Command line#

Credentials management#

You can use metalchat credential command to store the access tokens. On MacOS the credential is stored in Keychain Access in a secure way and only queried by the metalchat command, when accessing remote resources.

Hint

You can create a HuggingFace access token by following through the User Access Tokens Guide.

$ metalchat credential add --host huggingface.co --username $HF_USERNAME --secret $HF_ACCESS_TOKEN

Then you could list access tokens using the list sub-command. Here the hostname is defined as part of the URL. If the same URL prefix is used in the model pulling command, the access token will be automatically pulled from the secrets provider and used to authenticate requests.

$ metalchat credential list
https://huggingface  username @keychain

Models management#

Note

You will need the access to the gated Meta Llama3 model model in order to run metalchat pull command. You can do this by creating an account at HuggingFace. And then requesting access to a Llama-3.2-1B-Instruct model.

You can use metalchat model command to pull models from remote repositories, list or remove then from the repository. By default all models are stored into $HOME/.metalchat/models directory.

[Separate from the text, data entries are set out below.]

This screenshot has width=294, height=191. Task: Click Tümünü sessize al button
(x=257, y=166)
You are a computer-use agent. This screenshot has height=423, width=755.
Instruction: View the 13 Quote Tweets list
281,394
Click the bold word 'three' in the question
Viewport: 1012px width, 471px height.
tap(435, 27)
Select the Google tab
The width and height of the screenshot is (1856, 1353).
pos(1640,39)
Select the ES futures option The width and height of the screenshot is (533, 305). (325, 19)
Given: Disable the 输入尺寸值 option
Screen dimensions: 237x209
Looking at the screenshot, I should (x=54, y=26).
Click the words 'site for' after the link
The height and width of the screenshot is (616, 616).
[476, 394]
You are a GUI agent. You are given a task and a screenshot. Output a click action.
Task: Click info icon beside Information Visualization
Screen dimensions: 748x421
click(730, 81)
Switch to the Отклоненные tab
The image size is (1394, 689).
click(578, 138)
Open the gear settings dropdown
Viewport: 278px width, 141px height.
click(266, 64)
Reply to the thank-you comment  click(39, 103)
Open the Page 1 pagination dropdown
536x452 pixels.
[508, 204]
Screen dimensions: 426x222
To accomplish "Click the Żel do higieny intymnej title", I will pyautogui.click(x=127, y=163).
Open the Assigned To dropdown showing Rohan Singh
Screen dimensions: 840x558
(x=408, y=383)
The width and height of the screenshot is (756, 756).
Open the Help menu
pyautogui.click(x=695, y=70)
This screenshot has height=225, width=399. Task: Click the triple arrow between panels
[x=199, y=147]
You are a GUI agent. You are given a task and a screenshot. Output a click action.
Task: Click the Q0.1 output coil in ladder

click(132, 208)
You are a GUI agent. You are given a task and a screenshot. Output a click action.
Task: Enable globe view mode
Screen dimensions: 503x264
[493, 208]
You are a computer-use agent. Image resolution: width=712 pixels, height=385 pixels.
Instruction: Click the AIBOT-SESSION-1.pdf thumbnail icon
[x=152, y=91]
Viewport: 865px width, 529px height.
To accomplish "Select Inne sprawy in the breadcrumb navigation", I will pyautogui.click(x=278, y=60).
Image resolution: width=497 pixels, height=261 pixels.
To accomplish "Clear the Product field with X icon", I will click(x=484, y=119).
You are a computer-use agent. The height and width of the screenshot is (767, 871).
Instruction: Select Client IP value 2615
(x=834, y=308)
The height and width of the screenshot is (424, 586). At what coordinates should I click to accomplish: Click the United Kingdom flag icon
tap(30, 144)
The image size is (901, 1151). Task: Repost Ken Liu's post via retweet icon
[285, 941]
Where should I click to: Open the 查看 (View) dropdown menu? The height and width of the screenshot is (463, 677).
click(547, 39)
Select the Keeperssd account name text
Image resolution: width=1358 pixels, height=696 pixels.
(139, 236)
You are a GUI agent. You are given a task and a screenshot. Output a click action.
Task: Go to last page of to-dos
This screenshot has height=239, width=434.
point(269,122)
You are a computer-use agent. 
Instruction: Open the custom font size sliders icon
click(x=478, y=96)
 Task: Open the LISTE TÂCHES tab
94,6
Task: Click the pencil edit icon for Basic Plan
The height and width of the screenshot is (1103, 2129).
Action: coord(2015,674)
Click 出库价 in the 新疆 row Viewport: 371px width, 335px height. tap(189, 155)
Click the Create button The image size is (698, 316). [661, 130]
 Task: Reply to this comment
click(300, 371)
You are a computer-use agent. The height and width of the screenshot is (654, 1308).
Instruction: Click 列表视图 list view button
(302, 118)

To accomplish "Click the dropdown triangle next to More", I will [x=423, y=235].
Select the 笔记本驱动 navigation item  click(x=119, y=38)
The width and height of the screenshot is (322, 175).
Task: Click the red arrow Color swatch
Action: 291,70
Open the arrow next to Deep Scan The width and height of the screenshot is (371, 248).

$ metalchat model pull -p consolidated https://huggingface.co/meta-llama/Llama-3.2-1B-Instruct

This command assigns to each model a SHA-1 identifier comprised of a repository URL, model architecture, model variant, and weights partitioning. You can use this identifier to switch between models.

$ metalchat model list --abbrev
e37f2df  llama3  consolidated  https://huggingface.co/meta-llama/Llama-3.2-1B-Instruct

When you already have a cloned repository with a model, you could pull it as well. This command creates hard links to the necessary files, so even if you remove the original directory, the model remains functional.

$ metalchat model pull -p consolidated file:///var/models/Llama-3.2-1B-Instruct

Switching models#

The metalchat utility uses metalchat.toml manifest file to keep the currently used model version and all respective options of that model, as well as environment parameters. The utility distinguishes three scopes: local, global, and model. You can find the manifest file in each of those scopes.

The scopes correspond to the following locations:

  • local - the current working directory.

  • global - a directory located at $HOME/.metalchat.

  • model - a directory in the $HOME/.metalchat/models.

You can use metalchat checkout command to switch models use either in local or global scope. By default, this command switches a model in the local scope.

$ metalchat checkout e37f2dfbbef2a9dcad4e1d83274b8ff5d55c5481
$ cat metalchat.toml
[model]
repository = "https://huggingface.co/meta-llama/Llama-3.2-1B-Instruct"
architecture = "llama3"
partitioning = "consolidated"
variant = "huggingface"

In a similar way, you can switch a model in the global scope:

$ metalchat checkout --global e37f2dfbbef2a9dcad4e1d83274b8ff5d55c5481

Configuring options#

The metalchat options command allows to override model options (like, rms_norm_eps, rope_theta). During the inference, MetalChat runtime merges both model and currently selected scope and runs a model with merged options:

$ metalchat options set --type=float rms_norm_eps 0.0001

This command updates the manifest file with the new options. After that you could check what options a model will be using during inference and scope of the options.

$ metalchat options list --show-scope
local  rms_norm_eps=0.0001
model  head_dim=64
model  num_attention_heads=32
model  num_hidden_layers=16
model  num_key_value_heads=8
model  rope_theta=500000.0

Alternatively, you can override the options in the metalchat.toml manifest in the section options, like in the example below.

[options]
rms_norm_eps = 0.0001

Prompting models#

There are multiple ways of prompting a model, all of them start the inference from the 0 position.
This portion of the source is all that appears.